Woodfords Data Breach Exposes PII and PHI of 8,073 Individuals

Woodfords Family Services, a Maine-based nonprofit organization that provides support programs for people with disabilities, has disclosed a data breach that affected approximately 8,073 individuals in the United States, including 7,701 Maine residents.

Woodfords Family Services discovered the breach on April 8, 2024, and notified consumers on March 27, 2026. A preliminary notice was submitted to the U.S. Department of Health and Human Services on June 3, 2024.

The breach was disclosed to the Maine Attorney General on March 27, 2026. The organization also posted a notice on its website about the incident.

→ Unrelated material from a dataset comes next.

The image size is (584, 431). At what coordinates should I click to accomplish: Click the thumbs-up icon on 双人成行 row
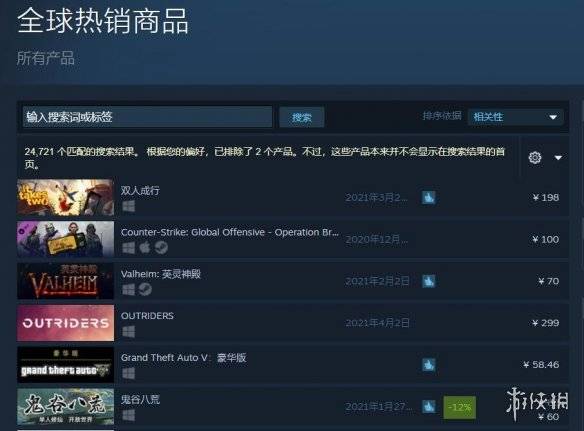pos(428,197)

What happened in the Woodfords Family Services data breach

On April 8, 2024, Woodfords discovered suspicious activity within its network.

The investigation determined that the organization's systems were subject to unauthorized access that same day. Investigators also identified data staging and activities typically associated with data exfiltration, meaning files may have been copied and removed from the network.

On April 29, 2024, the Medusa ransomware group posted a claim on the Tor dark web network stating it had access to 198.5 GB of the organization's data. The group threatened to publish the stolen data within nine to 10 days and provided sample screenshots on its dark web portal.

Woodfords engaged forensic specialists to investigate the nature and scope of the attack, which concluded on May 30, 2024. The organization then began a comprehensive internal review to identify what data was potentially affected and to determine whom it belonged to.

When Woodfords determined it could not identify the full scope of the incident through its own internal process, it brought in data mining specialists on Sept. 25, 2024. The initial data mining process did not conclude until Oct. 3, 2025, more than a year later.

The resulting data then required further internal review to determine whether any affected individuals fell outside the scope of the federal health privacy law known as HIPAA.

On Jan. 29, 2026, Woodfords confirmed that the affected population included the personally identifiable information (PII) of 3,695 Maine residents, in addition to 4,007 Maine residents whose protected health information (PHI) was involved and who were being notified under HIPAA.

The types of information exposed varied by individual but may have included names, Social Security numbers, driver's license numbers, government identification numbers, passport numbers, dates of birth, financial account information, medical diagnostic or treatment information, and health insurance information.

Woodfords Family Services' response to the breach

The organization is offering 12 months of complimentary single bureau credit monitoring, fraud consultation and identity theft restoration services through Cyberscout, a TransUnion company. These services are available to individuals whose Social Security numbers were included in the affected data set. Individuals must enroll within 90 days of the date of their notification letter to receive these services.

Woodfords has set up a dedicated call center to answer questions and assist with fraud consultation and credit monitoring enrollment. The call center can be reached at 1-833-877-8966, Monday through Friday from 8 a.m. to 8 p.m. Eastern Time, excluding major U.S. holidays.

Steps to take if your information was exposed

• Place a fraud alert or credit freeze with the three major credit bureaus: Equifax (1-888-298-0045), Experian (1-888-397-3742) and TransUnion (1-800-680-7289).
• Request free credit reports at AnnualCreditReport.com or by calling 1-877-322-8228, and review them carefully for any accounts or inquiries that look unfamiliar.
• Monitor financial account statements closely for unauthorized transactions, and contact the financial institution right away if anything looks suspicious.
• Review medical records and insurance statements for any services, prescriptions or claims not recognized, which could be signs of medical identity theft.
• Be cautious of phishing attempts that reference Woodfords Family Services or this data breach by name, as scammers sometimes use real breach notifications to trick people into sharing more personal information.
• Report suspected identity theft to the Federal Trade Commission at identitytheft.gov or by calling 1-877-438-4338.